After the long and exhausting battle, a colleague brought a ray of hope in my life. His solacing words helped me amass the courage to put an end to the pain and denial that I was forcing on myself. I knew that I would not be able to snap out of the persistent feelings of sadness and despair. But I didn't want to keep quiet anymore and let the pain and stigma win over me. I was desperate for help, but I was too ashamed to ask until my colleague made me understand that there is nothing embarrassing about asking for help. So, after a long journey through darkness, the light dawned upon me, and I realized that it is better to fix than to ignore it. So I decided to ask for help.

Soon I found myself sitting in a therapist’s room for a counseling session. The first step to recovery, as always, to start an honest conversation. It was hard to figure out who is the best person to talk to - a family member or a doctor. I kept worrying about the likely responses, and I feared that a wrong response (verbal or otherwise) would hamper my healing efforts. Keeping this in mind, I chose to speak to an experienced doctor. I wanted to have an honest conversation with someone who is knowledgeable and whose job is to help people like me. While opening up to a family member or friend has its perks, the downside is the lack of proper medical attention that is imperative to kick-start the healing process.

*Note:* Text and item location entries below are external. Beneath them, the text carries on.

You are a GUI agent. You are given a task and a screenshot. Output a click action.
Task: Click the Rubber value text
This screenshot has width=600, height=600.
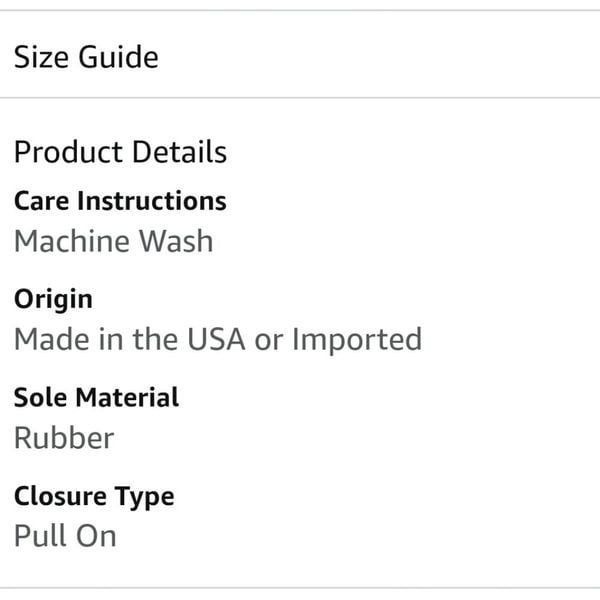[64, 438]
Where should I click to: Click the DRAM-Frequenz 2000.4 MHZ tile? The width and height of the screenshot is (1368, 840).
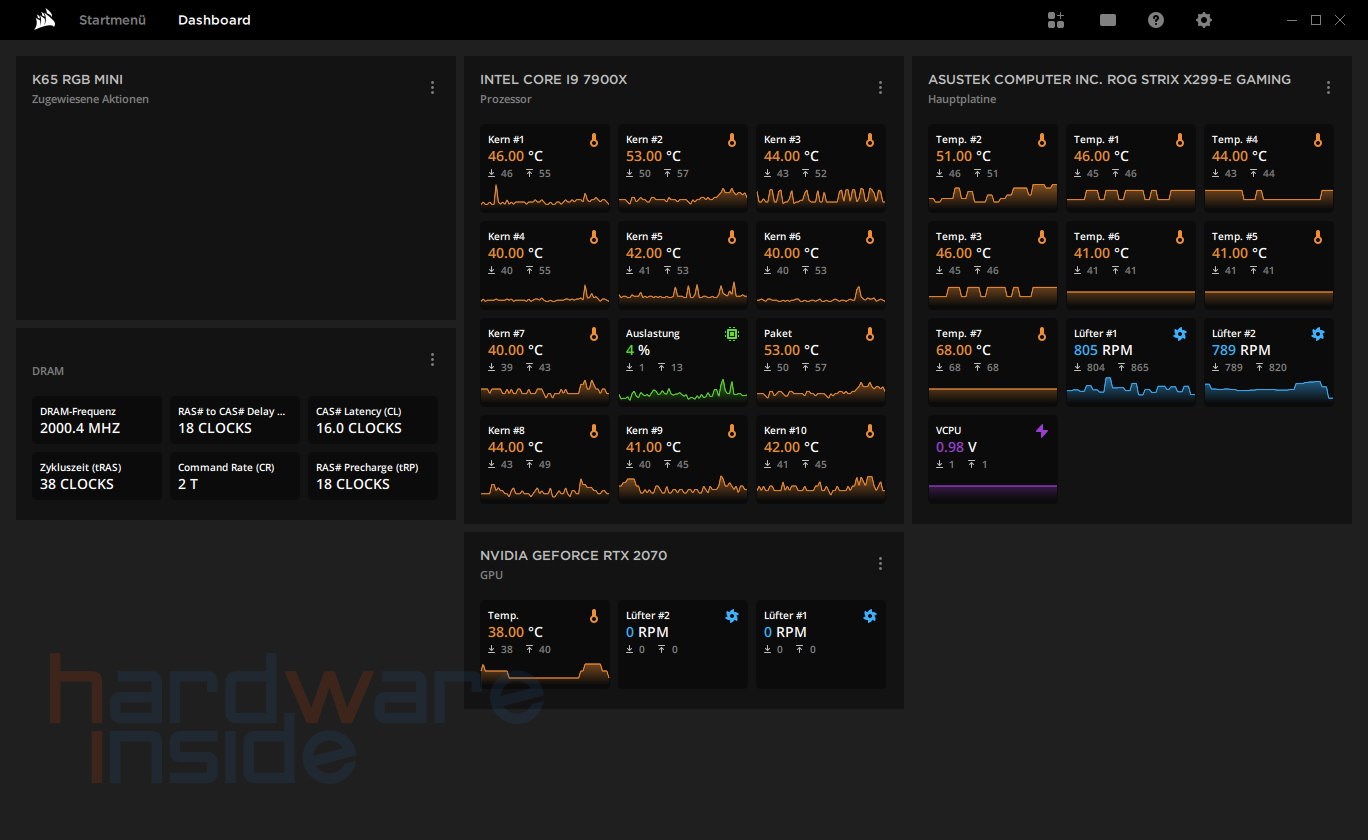tap(96, 420)
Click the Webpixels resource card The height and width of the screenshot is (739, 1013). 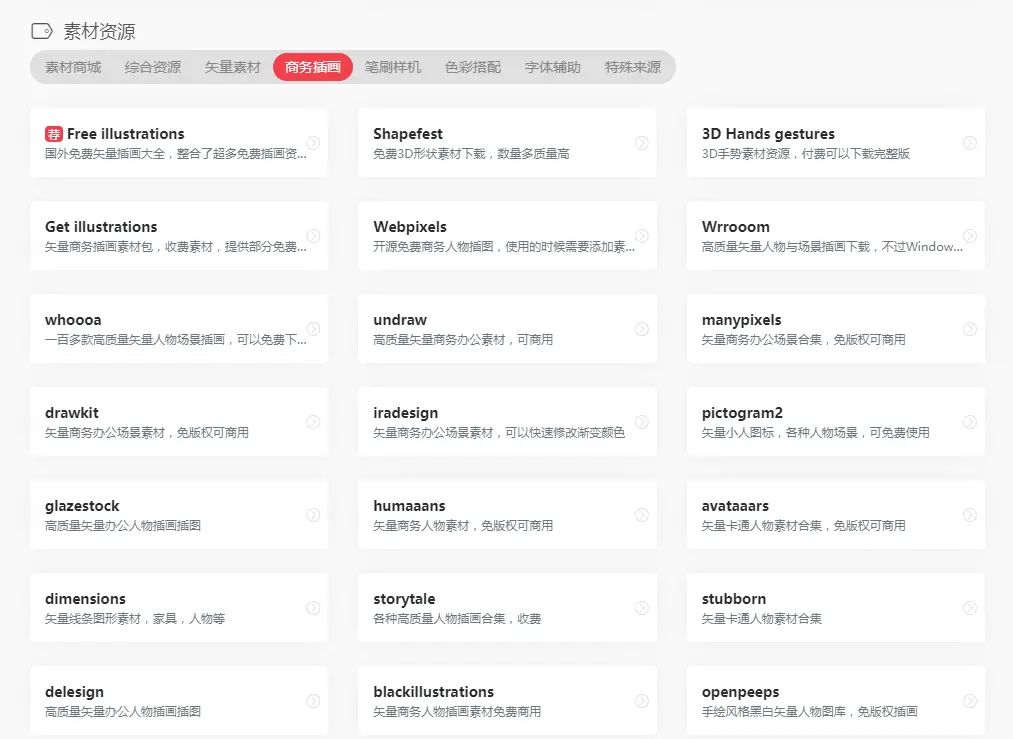pos(508,235)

I had apprehensions, a lot of them. I felt he might throw some serious medications my way, but he did not put me into any medication. Akin to other illnesses, I felt medication is the preliminary step on the road to healing. But I was wrong. The initial session was quite a big surprise - his first step was to listen to me. I spoke about an hour –I laughed and cried, reminiscing every depressive moment of the past. He listened like a friend: a loving an empathetic friend. He didn't interrupt me even once. He held my arms when I cried my eyes out. While I unfolded all the thoughts and emotions, current and bygone, he gathered all data about my life and the agony I was fighting with. I was frank and specific about every information that I shared. I was no longer embarrassed, and I didn’t have even an iota of worry about social stigma. All that I had in mind was the immense need for a long-term healing process. 

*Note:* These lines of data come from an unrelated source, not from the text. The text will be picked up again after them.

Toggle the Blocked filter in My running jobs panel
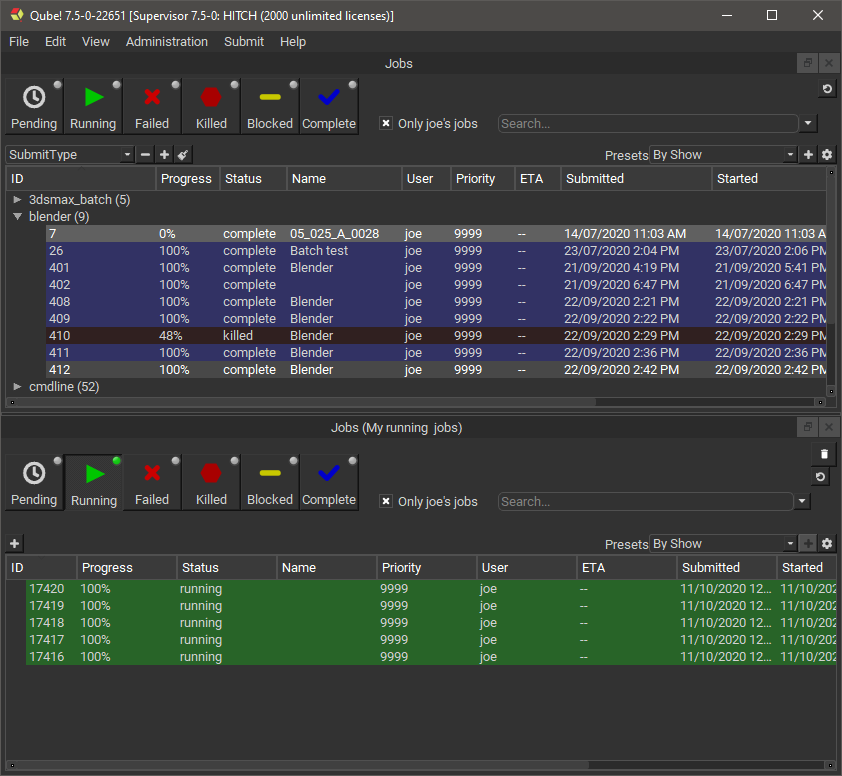The height and width of the screenshot is (776, 842). (x=270, y=482)
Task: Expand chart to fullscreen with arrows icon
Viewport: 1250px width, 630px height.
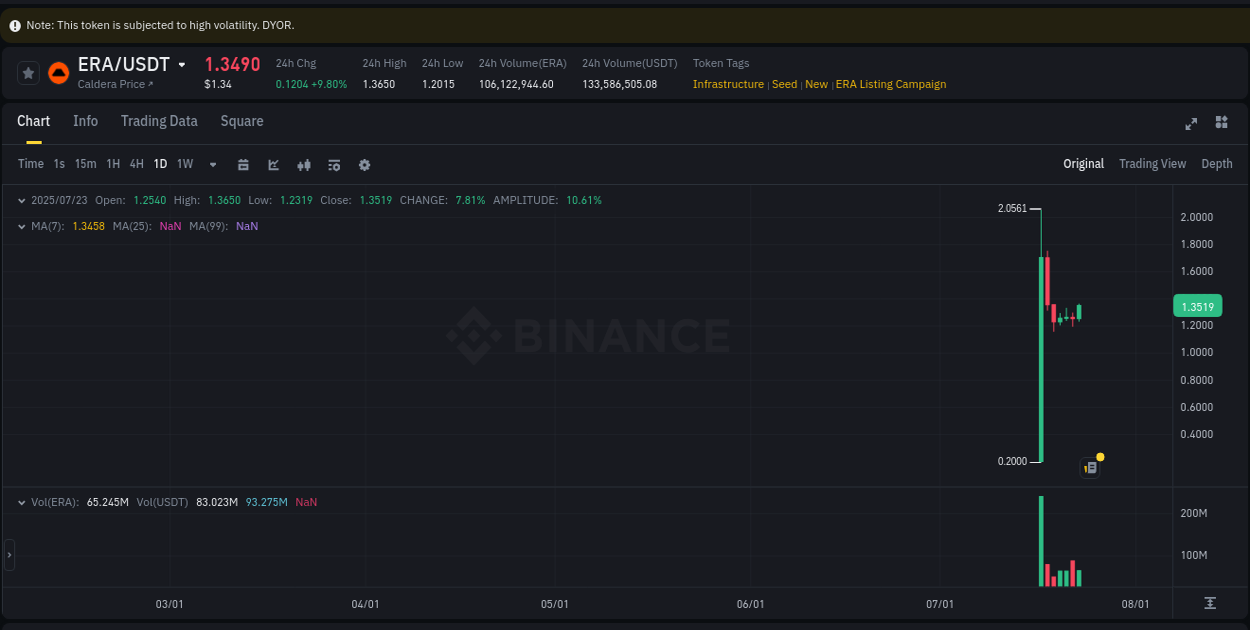Action: [1190, 123]
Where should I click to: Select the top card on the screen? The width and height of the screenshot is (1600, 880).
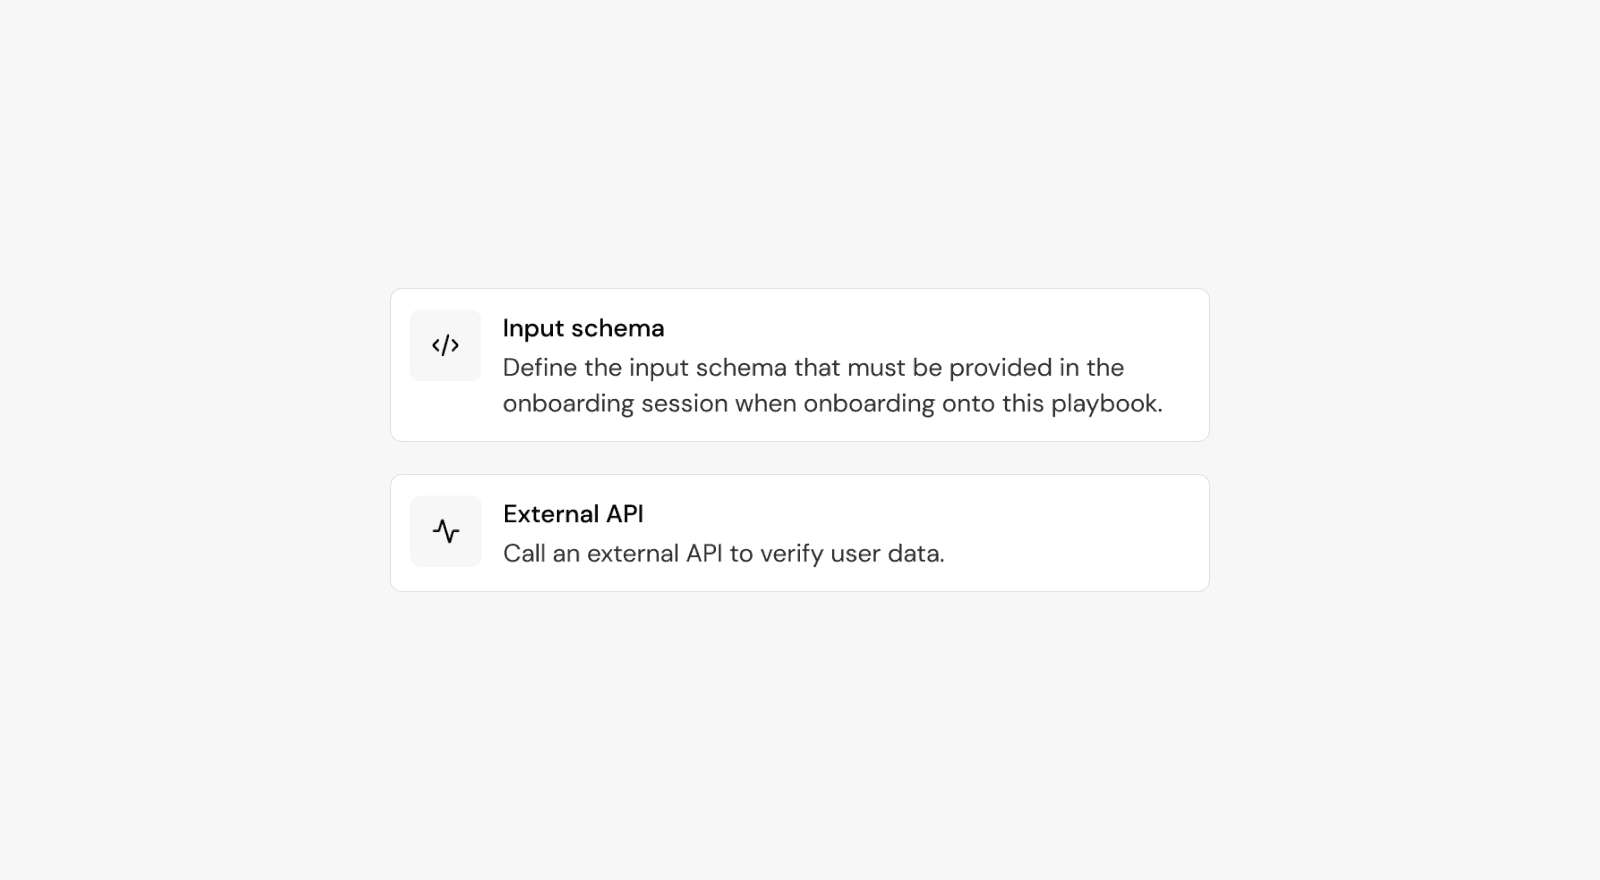(x=800, y=364)
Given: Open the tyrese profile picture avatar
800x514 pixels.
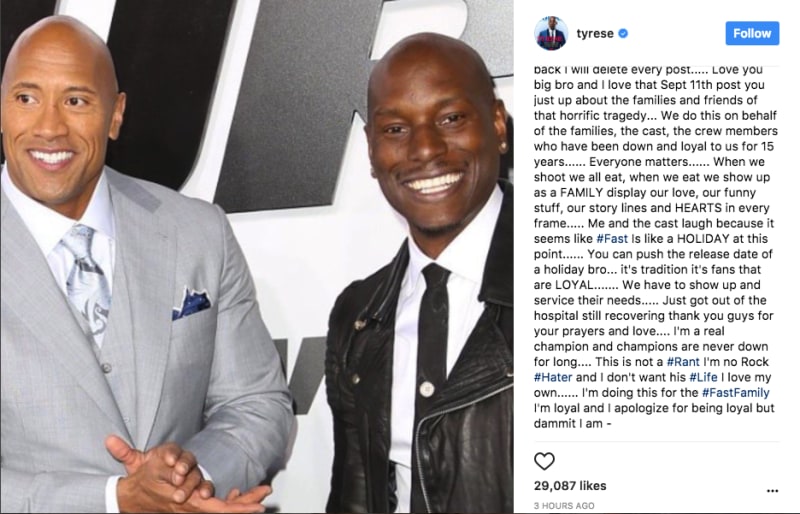Looking at the screenshot, I should coord(551,33).
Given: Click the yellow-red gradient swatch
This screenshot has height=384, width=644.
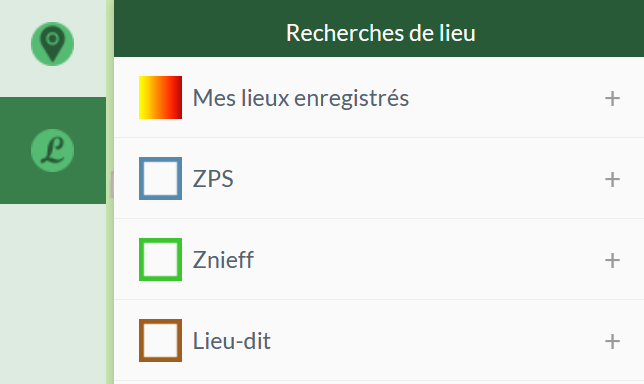Looking at the screenshot, I should click(160, 97).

Seeking help is a sign of strength. It's not a weakness. A heart-to-heart conversation with someone you trust is the best way to get rid of negative toxic feelings and seek the much-needed help. It will also give you a fresh perspective on life along with a new pair of lenses to view life from. Although medication can relieve the symptoms of depression, it is not ideal for long-term use. Other methods - including exercise, therapy, positive conversations, and lifestyle changes such as self-care - can go a long way, and they can be more effective than medication. Always remember that the treatment will take time and commitment and that’s quite normal. You may face ups and downs intermittently, and the journey can sometimes be overwhelming and frustratingly slow. But never give up!

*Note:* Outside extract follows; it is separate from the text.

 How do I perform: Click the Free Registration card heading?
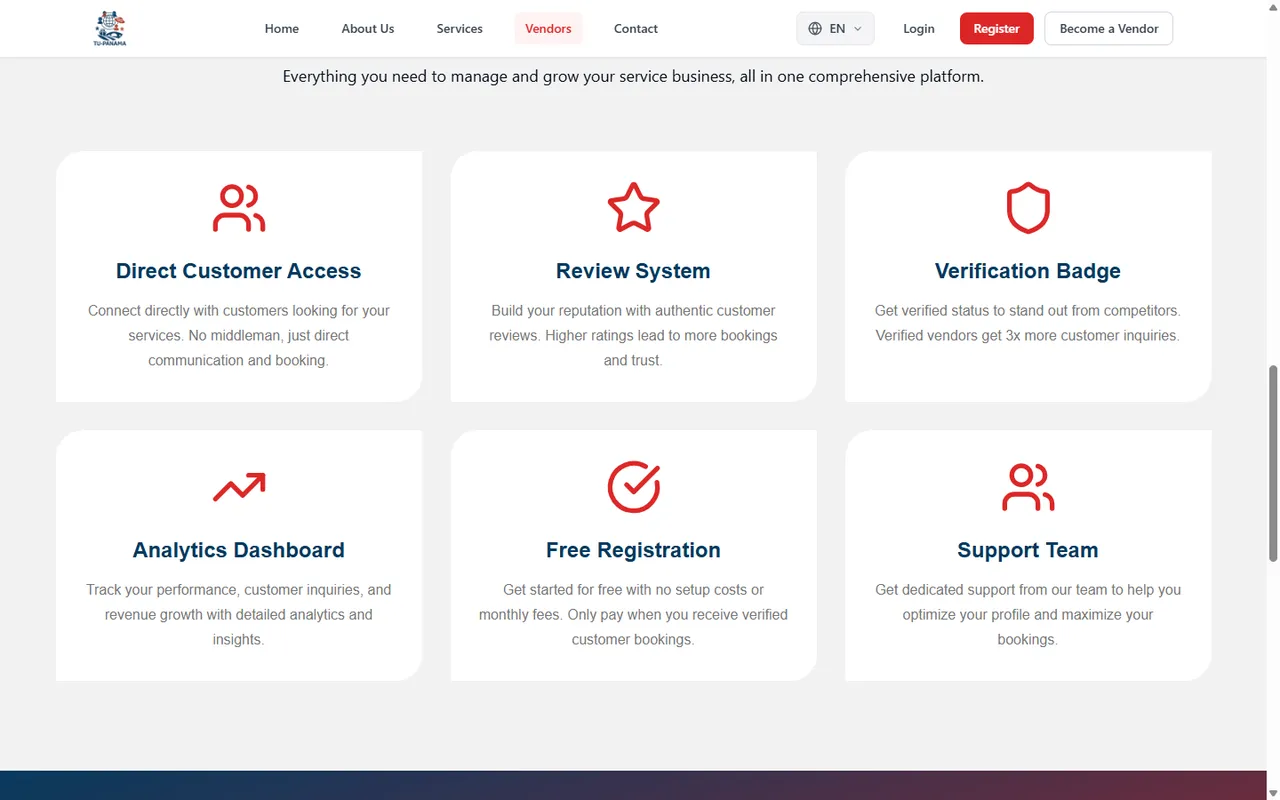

There is a strong social stigma attached to depression. This negative stigma makes people feel embarrassed to confess the way they’re feeling, For fear of being named and shamed, people are hesitant to reach out for help and to talk. First of all, if you are suffering from depression, you are not responsible for it. So, do not blame yourself for what you are going through. Furthermore, if you refuse to seek help, it will not make you strong, tough, or self-reliant; it will only make you stubborn and will likely aggravate what you are dealing with. Seek help as early as you can.